Вдова с шестимесячным стажем изменилась: стала пользоваться косметикой, модно стриглась и повадилась хаживать по театрам. Дочь эти перемены не трогали, а материнские попытки учить жизни вызывали скуку. Кристина научилась глохнуть по заказу, и с кротким видом пропускать весь этот бред мимо ушей. Сегодня у Марии Павловны был очередной культпоход.
Девушка посмотрела на часы: двадцать минут восьмого. Все! Пора двигать домой, и наслаждаться покоем, Чейзом и чайком. Она развернулась на девяносто градусов.
— Торопиться не надо, — остановил насмешливый голос, — спешка хороша при ловле блох, — рядом невесть откуда возник Ордынцев. С какой стороны подкрался — не понять, выпрыгнул, как черт из табакерки. Беззаботный, довольный, в светлом костюме, темно-коричневой, с распахнутым воротом рубашке и бежевых замшевых туфлях. На смеющемся лице ни тени раскаяния за опоздание. — Извини, застряли в пробке. Пошли! — и показал спину, как всегда уверенный, что за ним последуют. Последовала.
Переднее сиденье режиссерской «Волги» было занято молодой блондинкой в темных очках. «Переводчица», — решила Кристина, устраиваясь сзади. Ходили слухи, что Ордынцева приглашали немцы снимать какой-то совместный фильм.
— Добрый вечер! — вежливо поздоровалась ассистент режиссера.
— Здравствуйте! — отозвалась блондинка, не поворачивая головы.
— Не попасть бы снова в пробку, — пробормотал Евгений Александрович, выжимая сцепление.
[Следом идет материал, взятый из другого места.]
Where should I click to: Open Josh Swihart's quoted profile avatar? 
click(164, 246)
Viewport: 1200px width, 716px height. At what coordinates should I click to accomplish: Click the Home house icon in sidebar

Задняя пассажирка тупо пялилась в затылок передней: где-то мелькал уже перед ней и этот белесый хвост с бантом, и бриллианты в ушах, и гусиная шея. «Мы раньше встречались, — все больше убеждалась задняя, — только где?» Но память скрытничала, а пытать ее особой нужды не было и, промаявшись пару минут, Кристина рассталась с надменным затылком.
Проскочили центр, выехали на окраину, покатили по Рязанскому шоссе. Негромко наигрывал джаз на кассете, двое впереди изредка перебрасывались короткими фразами, из которых было ясно, что ничего не ясно, а на заднем сидении лениво боролась с дремой третья. Наконец, машина остановилась.
— Приехали! — вырвал из дремы энергичный голос.
Кристина открыла глаза. Рубленая изба с затейливым порожком, ухоженный газон и розовые кусты, елки на пару с березками, музыка из-за круглых отшлифованных бревен — скорее здесь развлекаются, чем обсуждают важные дела. К ним подбежал шустрый малый и радостно зачастил.